Of this myth Campbell states,

“This is the masculine experience of the feminine temperament: that it doesn’t quite make sense, but there it is. That’s the way it’s shifting this time, that’s the way it’s going that time. The trial is to hold on, be patient and don’t try to solve it. Just endure it, and then all the boons of beautiful womanhood will be yours.” [Transformations of Myth Through Time].

This story provides a fascinating insight into the mechanics of gynocentrim. Before the 11th century there was hardly any support in the world for the notion of romantic love; at best it was an underground, unspoken activity disallowed on the world stage where arranged marriages dominated gender interaction completely. When the cult of romantic love appeared, women could for the first time be married and/or choose a male lover with the open encouragement of the society in which they lived. For the first time a woman would force her lover to do worthiness tests – get in a sword fight, a jousting battle, go on a dangerous journey, write some poetry, or procure and provide a precious gift.
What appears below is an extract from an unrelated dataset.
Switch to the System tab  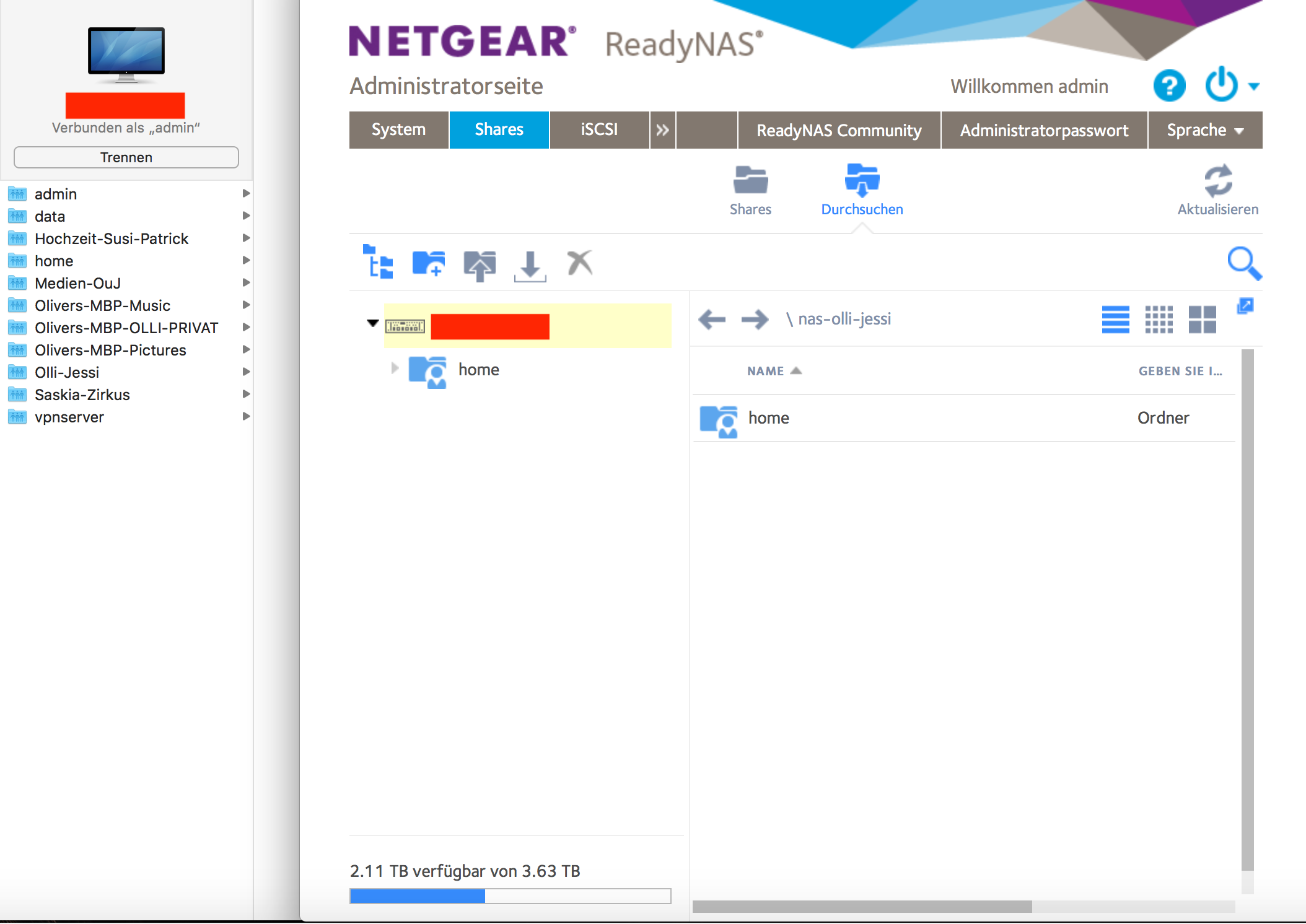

If he succeeded in her chosen test, he was often rewarded with a small gesture.

The cult of romantic love began in France and rapidly spread to the rest of Europe, and it was a watershed moment for women’s power. Women realised their bargaining power and could now ask for favours, worthiness tests and special treatment in exchange for love. It was here in 11th-12th century Europe that chivalry and gynocentrism were born, and without this event it unlikely that a ‘battle of the sexes’ would have developed, nor would there have been a need for feminists and men’s advocates to address the fluctuating power balance as exists between men and women today.